What hardware are you testing on? ram, cpus, SSD models, etc.

Also, xfs_info for the filesystem you are testing, output of 'grep .
/proc/sys/vm/*' as well as dumps of 'iostat -dxm 1' and 'vmstat 1'
while you are running the test. Also capture the dmesg output of
'echo w > /proc/sysrq-trigger' and 'cat /proc/meminfo' multiple
times while the test is running.

> We have noticed huge %iowait on software raid1 (mdraid) that runs on 2 SSD
> drives - on every attempt to write more than 1GB.

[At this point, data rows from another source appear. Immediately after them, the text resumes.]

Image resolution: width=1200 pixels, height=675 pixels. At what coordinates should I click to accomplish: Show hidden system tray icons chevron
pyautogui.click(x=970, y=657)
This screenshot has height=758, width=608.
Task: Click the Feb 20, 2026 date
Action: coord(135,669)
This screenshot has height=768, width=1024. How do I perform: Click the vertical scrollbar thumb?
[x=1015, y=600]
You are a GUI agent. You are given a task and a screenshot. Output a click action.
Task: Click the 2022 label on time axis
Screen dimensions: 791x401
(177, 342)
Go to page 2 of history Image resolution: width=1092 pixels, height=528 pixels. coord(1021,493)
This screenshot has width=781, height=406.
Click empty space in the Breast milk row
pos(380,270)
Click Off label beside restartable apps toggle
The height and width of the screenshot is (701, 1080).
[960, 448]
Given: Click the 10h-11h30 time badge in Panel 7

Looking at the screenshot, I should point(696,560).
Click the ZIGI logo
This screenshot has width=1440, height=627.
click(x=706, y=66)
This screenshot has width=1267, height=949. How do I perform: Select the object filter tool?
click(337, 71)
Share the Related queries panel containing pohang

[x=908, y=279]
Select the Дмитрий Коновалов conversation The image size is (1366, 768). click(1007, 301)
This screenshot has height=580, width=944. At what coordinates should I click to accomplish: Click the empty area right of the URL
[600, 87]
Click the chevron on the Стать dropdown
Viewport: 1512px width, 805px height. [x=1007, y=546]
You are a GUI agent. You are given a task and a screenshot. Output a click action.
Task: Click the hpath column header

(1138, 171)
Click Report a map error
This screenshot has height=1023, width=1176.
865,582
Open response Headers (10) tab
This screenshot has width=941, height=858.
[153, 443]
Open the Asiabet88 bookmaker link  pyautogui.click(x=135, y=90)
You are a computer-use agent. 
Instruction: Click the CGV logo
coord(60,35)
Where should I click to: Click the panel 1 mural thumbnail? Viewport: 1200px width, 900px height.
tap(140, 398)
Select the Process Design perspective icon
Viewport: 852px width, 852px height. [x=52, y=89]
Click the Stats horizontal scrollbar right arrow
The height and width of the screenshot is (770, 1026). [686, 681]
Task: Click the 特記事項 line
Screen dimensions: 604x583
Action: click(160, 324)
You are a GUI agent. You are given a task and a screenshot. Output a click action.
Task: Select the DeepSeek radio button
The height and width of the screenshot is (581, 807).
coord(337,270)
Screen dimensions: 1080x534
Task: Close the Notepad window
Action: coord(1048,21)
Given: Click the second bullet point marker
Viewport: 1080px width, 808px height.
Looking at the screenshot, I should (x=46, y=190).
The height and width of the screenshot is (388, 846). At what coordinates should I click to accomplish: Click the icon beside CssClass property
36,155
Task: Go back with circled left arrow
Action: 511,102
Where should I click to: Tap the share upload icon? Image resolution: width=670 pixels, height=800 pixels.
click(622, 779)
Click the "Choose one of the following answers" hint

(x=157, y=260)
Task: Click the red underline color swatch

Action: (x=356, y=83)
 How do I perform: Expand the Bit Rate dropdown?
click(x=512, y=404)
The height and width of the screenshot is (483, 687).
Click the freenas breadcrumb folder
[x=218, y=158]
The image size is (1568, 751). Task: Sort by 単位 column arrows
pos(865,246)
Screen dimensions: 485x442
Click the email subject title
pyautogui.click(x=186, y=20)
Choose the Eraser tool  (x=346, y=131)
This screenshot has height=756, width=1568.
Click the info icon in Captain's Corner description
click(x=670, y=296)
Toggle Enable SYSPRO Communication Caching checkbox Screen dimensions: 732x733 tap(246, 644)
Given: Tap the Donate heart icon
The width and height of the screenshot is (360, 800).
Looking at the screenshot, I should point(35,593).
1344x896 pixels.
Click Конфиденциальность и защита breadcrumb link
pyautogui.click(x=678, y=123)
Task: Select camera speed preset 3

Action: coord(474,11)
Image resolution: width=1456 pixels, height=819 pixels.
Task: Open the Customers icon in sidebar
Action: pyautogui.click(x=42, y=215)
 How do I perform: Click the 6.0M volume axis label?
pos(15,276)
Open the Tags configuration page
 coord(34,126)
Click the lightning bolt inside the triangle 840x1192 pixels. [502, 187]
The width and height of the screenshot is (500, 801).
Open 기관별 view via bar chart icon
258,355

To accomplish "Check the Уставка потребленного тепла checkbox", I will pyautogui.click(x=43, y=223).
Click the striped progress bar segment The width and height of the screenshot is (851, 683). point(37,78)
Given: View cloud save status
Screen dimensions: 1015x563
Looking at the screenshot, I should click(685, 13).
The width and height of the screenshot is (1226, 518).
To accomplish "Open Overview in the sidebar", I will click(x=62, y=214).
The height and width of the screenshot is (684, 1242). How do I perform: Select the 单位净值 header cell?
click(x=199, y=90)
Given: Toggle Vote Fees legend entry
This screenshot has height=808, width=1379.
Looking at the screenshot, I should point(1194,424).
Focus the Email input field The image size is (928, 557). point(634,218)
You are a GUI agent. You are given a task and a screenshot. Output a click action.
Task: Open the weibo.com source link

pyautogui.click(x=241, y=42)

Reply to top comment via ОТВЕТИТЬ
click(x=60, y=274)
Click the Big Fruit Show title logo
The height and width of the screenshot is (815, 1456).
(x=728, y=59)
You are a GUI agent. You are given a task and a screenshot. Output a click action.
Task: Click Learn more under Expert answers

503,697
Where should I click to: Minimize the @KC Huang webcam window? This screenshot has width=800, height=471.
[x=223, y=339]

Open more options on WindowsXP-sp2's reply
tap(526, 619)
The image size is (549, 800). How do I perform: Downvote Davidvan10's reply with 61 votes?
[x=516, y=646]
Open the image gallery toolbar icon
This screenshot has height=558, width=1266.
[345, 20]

I would expect "huge" iowait for this workload because the
bandwidth of the pipe is much greater than the bandwidth of your MD
device and so the writes to the fs get throttled in
balance_dirty_pages_ratelimited() once a certain percentage of RAM
is dirtied.

> The issue happens on any server running 6.4.2, 6.4.0, 6.3.3, 6.2.12 kernel.
> Upon investigating and testing it appeared that server IO performance can be
> completely killed with a single command:
> 
> #cat /dev/zero > ./removeme

flat profile from 'perf top -U':

  35.85%  [kernel]  [k] __pv_queued_spin_lock_slowpath
   6.86%  [kernel]  [k] rep_movs_alternative
   5.92%  [kernel]  [k] do_raw_spin_lock
   5.61%  [kernel]  [k] __raw_callee_save___pv_queued_spin_unlock
   2.62%  [kernel]  [k] rep_stos_alternative
   2.25%  [kernel]  [k] do_raw_spin_unlock
   1.77%  [kernel]  [k] __folio_end_writeback
   1.68%  [kernel]  [k] xas_start
   1.60%  [kernel]  [k] xas_descend
   1.46%  [kernel]  [k] __remove_mapping
   1.36%  [kernel]  [k] __folio_start_writeback
   1.05%  [kernel]  [k] __filemap_add_folio
   0.98%  [kernel]  [k] iomap_write_begin
   0.87%  [kernel]  [k] percpu_counter_add_batch
   0.83%  [kernel]  [k] folio_clear_dirty_for_io
   0.82%  [kernel]  [k] get_page_from_freelist  
   0.79%  [kernel]  [k] iomap_write_end         
   0.78%  [kernel]  [k] inode_to_bdi
   0.72%  [kernel]  [k] folio_unlock 
   0.71%  [kernel]  [k] node_dirty_ok
   0.71%  [kernel]  [k] __mod_node_page_state
   0.65%  [kernel]  [k] write_cache_pages
   0.65%  [kernel]  [k] __might_resched        
   0.65%  [kernel]  [k] __mod_lruvec_page_state
   0.64%  [kernel]  [k] iomap_do_writepage
   0.57%  [kernel]  [k] xas_store         
   0.53%  [kernel]  [k] shrink_folio_list
   0.50%  [kernel]  [k] balance_dirty_pages_ratelimited_flags
   0.49%  [kernel]  [k] __mod_memcg_lruvec_state
   0.49%  [kernel]  [k] filemap_dirty_folio
   0.48%  [kernel]  [k] __folio_mark_dirty
   0.48%  [kernel]  [k] __rmqueue_pcplist
   0.48%  [kernel]  [k] __rcu_read_lock         
   0.45%  [kernel]  [k] xas_load             
   0.43%  [kernel]  [k] __mod_zone_page_state
   0.40%  [kernel]  [k] lru_add_fn
   0.39%  [kernel]  [k] __list_del_entry_valid
   0.38%  [kernel]  [k] mod_zone_page_state   
   0.37%  [kernel]  [k] __filemap_remove_folio
   0.36%  [kernel]  [k] node_page_state    
   0.34%  [kernel]  [k] __filemap_get_folio
   0.33%  [kernel]  [k] filemap_get_folios_tag
   0.31%  [kernel]  [k] isolate_lru_folios
   0.30%  [kernel]  [k] folio_end_writeback

Almost nothing XFS there - it's all lock contention in the page
cache.

This smells of mapping tree lock contention. Yup, the callgraph
profile indicates all that lock contention is on the mapping
tree between kswapd (multiple processes) the write process, the
writeback worker and the XFS IO completion worker.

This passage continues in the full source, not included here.